Polisi Amankan Sekelompok Orang Diduga Berencana Rusuh di Aksi May Day DPR

oleh -4 Dilihat
Polisi Amankan Sekelompok Orang Diduga Berencana Rusuh di Aksi May Day DPR

KabarDermayu.com – Polda Metro Jaya berhasil mengamankan jalannya peringatan Hari Buruh Internasional atau May Day 2026 di Jakarta pada Jumat, 1 Mei 2026, berlangsung aman, tertib, dan kondusif.

Aktivitas peringatan May Day tahun ini terpusat di beberapa lokasi strategis, termasuk Monas, Gedung DPR/MPR RI, dan Kantor Dinas Tenaga Kerja Provinsi DKI Jakarta.

Kepala Bidang Hubungan Masyarakat (Kabidhumas) Polda Metro Jaya, Kombes Pol Budi Hermanto, memberikan apresiasi tinggi kepada para buruh yang telah menyuarakan aspirasi mereka dengan cara yang damai dan penuh tanggung jawab.

“Alhamdulillah kegiatan May Day berjalan aman, tertib, dan dapat dikendalikan.
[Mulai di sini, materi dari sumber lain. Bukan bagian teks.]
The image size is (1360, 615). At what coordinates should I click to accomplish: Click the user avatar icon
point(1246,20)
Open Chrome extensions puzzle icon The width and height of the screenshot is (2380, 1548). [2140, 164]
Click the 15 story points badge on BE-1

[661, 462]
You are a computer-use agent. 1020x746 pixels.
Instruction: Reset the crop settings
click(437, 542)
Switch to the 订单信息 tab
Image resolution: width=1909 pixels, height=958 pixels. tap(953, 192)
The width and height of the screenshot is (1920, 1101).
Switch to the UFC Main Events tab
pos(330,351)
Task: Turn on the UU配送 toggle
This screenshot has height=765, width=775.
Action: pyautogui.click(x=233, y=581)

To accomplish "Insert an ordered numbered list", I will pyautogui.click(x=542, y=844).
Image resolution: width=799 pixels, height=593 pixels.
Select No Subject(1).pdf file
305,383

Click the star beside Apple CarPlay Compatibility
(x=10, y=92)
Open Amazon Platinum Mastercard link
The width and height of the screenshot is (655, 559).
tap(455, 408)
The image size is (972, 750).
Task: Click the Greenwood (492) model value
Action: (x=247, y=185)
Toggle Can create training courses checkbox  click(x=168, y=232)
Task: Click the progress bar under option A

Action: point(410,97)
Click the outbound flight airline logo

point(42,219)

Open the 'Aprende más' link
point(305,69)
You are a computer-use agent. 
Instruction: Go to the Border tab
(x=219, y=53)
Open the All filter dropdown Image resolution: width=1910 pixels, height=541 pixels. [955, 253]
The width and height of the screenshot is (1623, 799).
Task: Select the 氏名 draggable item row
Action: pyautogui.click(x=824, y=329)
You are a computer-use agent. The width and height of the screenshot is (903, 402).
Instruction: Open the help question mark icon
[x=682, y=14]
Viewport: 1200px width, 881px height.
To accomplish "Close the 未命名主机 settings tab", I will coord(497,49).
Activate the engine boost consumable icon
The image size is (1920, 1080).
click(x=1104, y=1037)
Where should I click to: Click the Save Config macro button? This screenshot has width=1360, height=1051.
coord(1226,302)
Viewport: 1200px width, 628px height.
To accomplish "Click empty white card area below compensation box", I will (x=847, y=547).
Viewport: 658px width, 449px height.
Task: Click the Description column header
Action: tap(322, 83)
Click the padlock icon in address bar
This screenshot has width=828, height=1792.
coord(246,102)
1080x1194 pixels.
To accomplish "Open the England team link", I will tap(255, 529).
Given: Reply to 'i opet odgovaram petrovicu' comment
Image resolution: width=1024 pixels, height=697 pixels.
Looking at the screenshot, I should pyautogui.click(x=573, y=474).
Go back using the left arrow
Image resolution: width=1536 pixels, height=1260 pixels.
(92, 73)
Kami mengapresiasi saudara-saudara buruh yang telah menyampaikan aspirasi dengan baik,” ujar Kombes Pol Budi Hermanto dalam konferensi pers yang digelar di Polda Metro Jaya pada Jumat malam.

Ia menambahkan bahwa Polda Metro Jaya telah mengedepankan pendekatan pelayanan pengamanan yang bersifat humanis, persuasif, dan edukatif. Petugas juga berupaya keras untuk memastikan kelancaran arus lalu lintas di sekitar area kegiatan.

Baca juga di sini: Hal Penting yang Perlu Ditanyakan Sebelum Perawatan

Dalam kesempatan tersebut, Kombes Pol Budi juga menyampaikan bahwa perwakilan dari para peserta aksi telah diterima oleh Wakil Ketua DPR RI beserta tim. Hal ini memungkinkan tuntutan dan aspirasi para buruh untuk disampaikan secara langsung.

Namun, di balik kelancaran aksi damai tersebut, Polda Metro Jaya berhasil mendeteksi adanya indikasi upaya dari kelompok tertentu yang diduga hendak menyusupi kegiatan May Day.

“Satgas Penegakan Hukum Polda Metro Jaya menemukan indikasi adanya upaya kelompok tertentu untuk menciderai momen penyampaian pendapat yang damai,” tegasnya.

Sementara itu, Direktur Reserse Kriminal Umum (Dirreskrimum) Polda Metro Jaya, Kombes Pol Iman Imanuddin, memaparkan bahwa pihaknya telah melakukan langkah-langkah deteksi dini dan pencegahan secara proaktif.

Langkah ini diambil untuk mengantisipasi segala bentuk gangguan keamanan dan ketertiban masyarakat (kamtibmas) yang mungkin timbul.

Dalam upaya pencegahan tersebut, polisi berhasil mengamankan sejumlah barang yang diduga kuat akan digunakan untuk memicu kerusuhan. Barang-barang tersebut meliputi botol kosong, kain pemicu api, bahan bakar, paku beton, ketapel, gotri, senjata tajam, alat komunikasi, sejumlah uang tunai, serta dokumen yang berisi rencana kegiatan.

Menurut Kombes Pol Iman, kelompok yang diamankan ini diduga memiliki rencana untuk menyusup ke dalam barisan massa aksi. Tujuannya adalah untuk memicu kegaduhan, menciptakan konflik antar elemen buruh, merusak fasilitas umum, dan bahkan menyerang petugas keamanan.

Saat ini, sejumlah individu yang diduga terlibat dalam rencana tersebut masih menjalani pemeriksaan intensif di Polda Metro Jaya. Mayoritas dari mereka berusia antara 20 hingga 35 tahun dan sebagian besar berasal dari luar wilayah Jakarta.

“Setelah selesai memberikan keterangan, mereka akan segera kembali ke rumah masing-masing. Kami juga menghubungi pihak keluarga untuk memastikan keamanan mereka,” ungkap Kombes Pol Iman.

Lebih lanjut, Kombes Pol Budi Hermanto menegaskan kembali bahwa pihak yang sedang didalami ini bukanlah bagian dari massa buruh yang menyampaikan aspirasi secara damai.

Melainkan, mereka adalah kelompok yang diduga kuat memanfaatkan momentum May Day untuk mengganggu ketertiban umum dan menciptakan kekacauan.

“Polda Metro Jaya akan terus hadir dan menjalankan tugas secara profesional, proporsional, dan akuntabel sebagai penjaga kehidupan, pembangun peradaban, dan pejuang kemanusiaan,” pungkas Kombes Pol Budi.